Объявляя Христа истиной просто в силу того, что Он есть Логос, Которым был создан мир и через Которого бытие получает свое основание и смысл, Иустин сформировал представление об истине, родственное, если не тождественное, платоновскому. Бог как верховная Истина понимается им как «Тот, Кто неизменен как в Себе, так и в отношении ко всем вещам» [86]и Кто познается «только умом» [87]. Истина здесь берется в платоновском смысле – как нечто незыблемое, устанавливающее свои связи с миром посредством ума (νους), который, по Иустину, был дан просто «для того, чтобы созерцать (καθοράν) то самое существо, которое выступает причиной всех умопостигаемых вещей (νοητών)» [88].
При таком подходе к истине существенно то, что возможность познания Бога, Истины, для Иустина лежит в идее συγγένεια – онтологической связи между Богом и душой, или νους [89]. В типично платоновской манере Иустин относит искажения истины, ошибки – ψευδός, исключительно к чувственному миру и в особенности к телу. Νους присущ в равной мере всем людям, и связь (συγγένεια) между Богом-Истиной и человеком постоянна и выступает достаточным подспорьем для избавления человека от власти тела, дабы держаться истины [90]. Ясно, что в основе воззрений Иустина на истину лежит не только дуализм между чувственным и умопостигаемым миром, но, что важнее, необходимая онтологическая связь между Богом и миром [91]. Постоянная συγγένεια между Богом и человеком через νους заставляет нас рассматривать идею логоса, которую Иустин применял к христианству, как связующее звено между Богом и миром, истиной и сознанием. Христос как Логос Божий становится именно этим связующим началом между истиной и умом, а философская истина оказывается частью этого Логоса [92].
Здесь отчетливо видна опасность монистической онтологии, но в данном случае не вполне сознавалось, что она могла создавать проблему для Церкви.
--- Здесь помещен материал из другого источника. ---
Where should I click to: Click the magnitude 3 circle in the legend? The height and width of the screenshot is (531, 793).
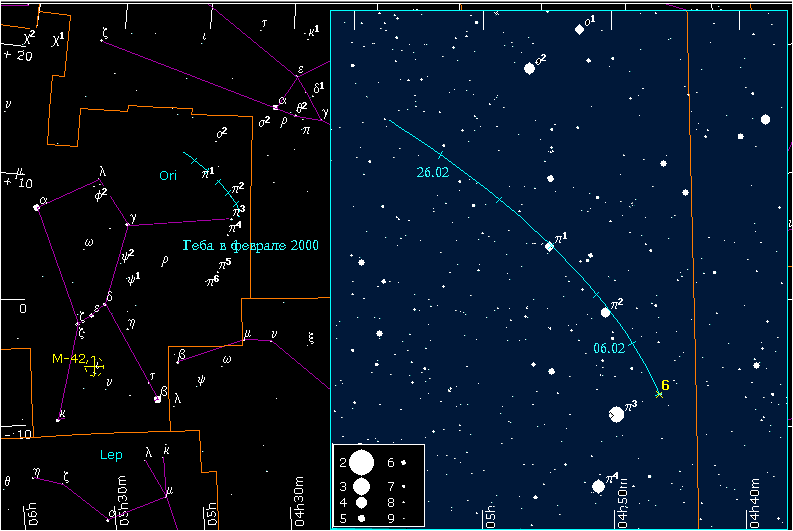(361, 485)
Причина, возможно, была в том, что Иустин не разрабатывал развернутого богословия на основе этого монизма и не выговаривал для философии особого места в жизни Церкви. Это делали уже Климент Александрийский, который официально ввел философию в жизнь Церкви [93], и Ориген, попытавшийся разработать на основе греческой философии богословскую систему. Применение «логоса» в этом контексте привело к арианскому кризису, который заставил Церковь это понятие радикально пересмотреть.
Климентово понимание истины развивается в направлении, заданном Иустином [94]. Воздействие эллинской мысли на Климентово представление об истине можно усмотреть в том, что Бог-Истина предстает у него «природой» бытия. Это воззрение, как мы еще увидим [95], заметно повлияло на последующее развитие богословия на Востоке, равно как, впрочем, и на Западе. Во фрагментах Климента, которые дошли до нас через труды св. Максима Исповедника, «природа» оказывается эквивалентом «истины вещей» [96]. Мысль об истине как «природе» приводит Климента к пониманию божественной природы как «духа» (на основании Ин 4:24 ) [97]. Вследствие этого и «дух» определяется как «природа», из чего в дальнейшем Ориген развивает идею о духе как телесной «субстанции» Бога [98].
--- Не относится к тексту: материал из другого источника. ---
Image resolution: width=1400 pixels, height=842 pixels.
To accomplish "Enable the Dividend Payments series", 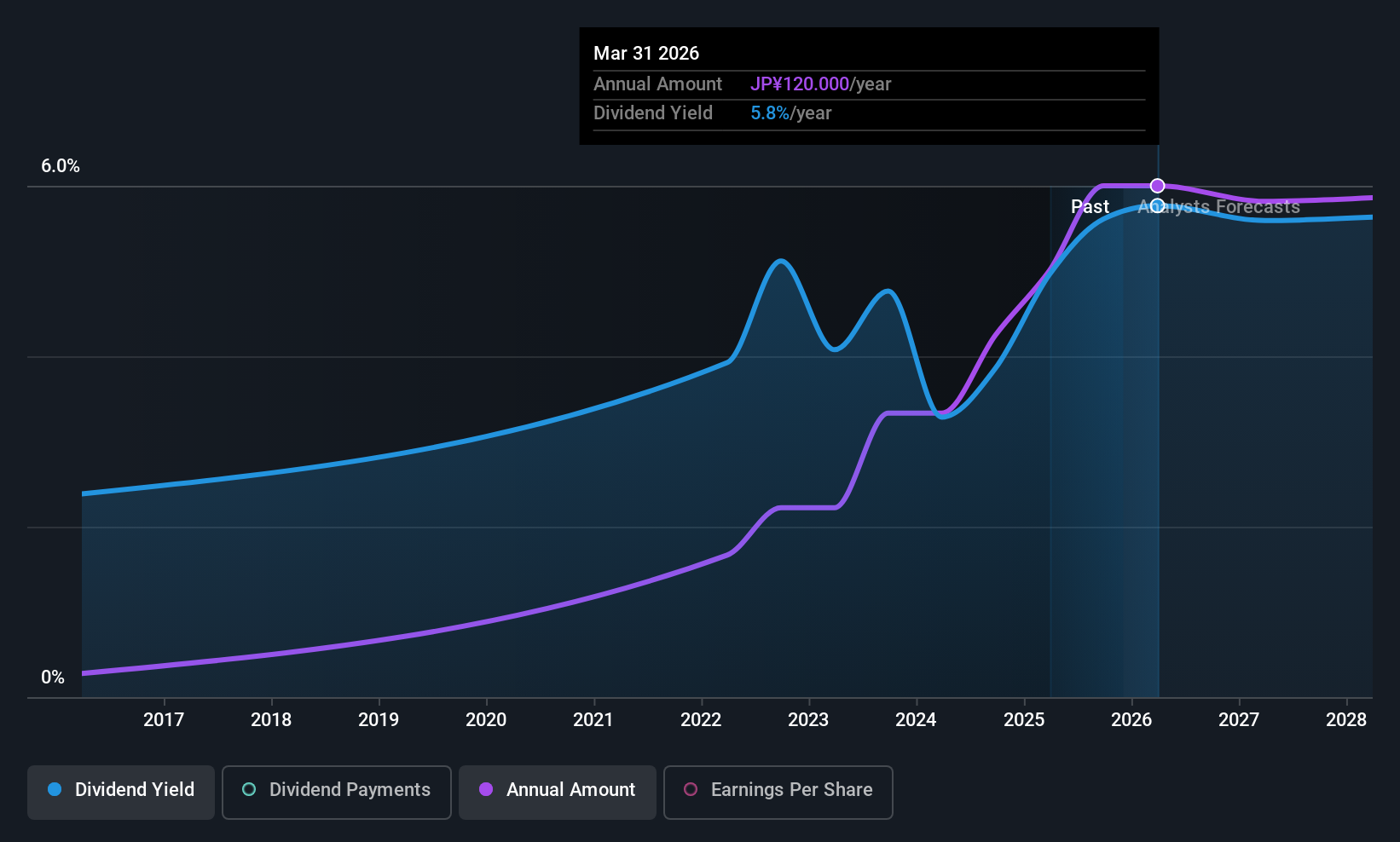I will point(337,791).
Ориген, в отличие от Климента, хотел быть не столько философом, сколько проповедником, человеком традиции. Поэтому он старался построить свою систему на фундаменте вероучения, не отвергая ничего из того, что Церковь исповедовала. При этом само церковное Предание он пытался выразить философски. Насколько ему удалось осуществить это и одновременно сохранить библейский взгляд на истину, можно судить только после внимательного изучения двух основных аспектов его учения: трактовки сотворения мира и принципов толкования Священного писания.
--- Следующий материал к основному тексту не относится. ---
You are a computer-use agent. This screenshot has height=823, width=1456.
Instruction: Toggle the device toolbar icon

Хотя Ориген и придерживался идеи сотворения ex nihilo, он так тесно связывал Бога и творение, что пришел к мысли о вечном творении. Бог, по мысли Оригена, не мог бы быть всемогущим, если бы Его могуществу не на чем было проявиться [99]. Так, Бог предстает вечно творящим, а связь между Логосом Бога и логосами творения – органической и неразрывной, как это было в эллинистической идее истины [100]. Толкование Писания у Оригена также подразумевает применение насквозь греческого представления об истине. Хотя Ориген и не отрицал исторической реальности библейских событий, единственно существенным для него при толковании Библии оказывался их духовный смысл. Даже Крест для него – символ чего-то более высокого, и только simpliciores («дети разумом») могут довольствоваться одним лишь фактом распятия [101]. Истина обитает в смыслах вещей, и стоит только их понять, как они теряют свою значимость [102]. Это наблюдение побуждает Оригена делать акцент на эсхатологии, которая у него означает не завершение истории, а увековечение смысла событий.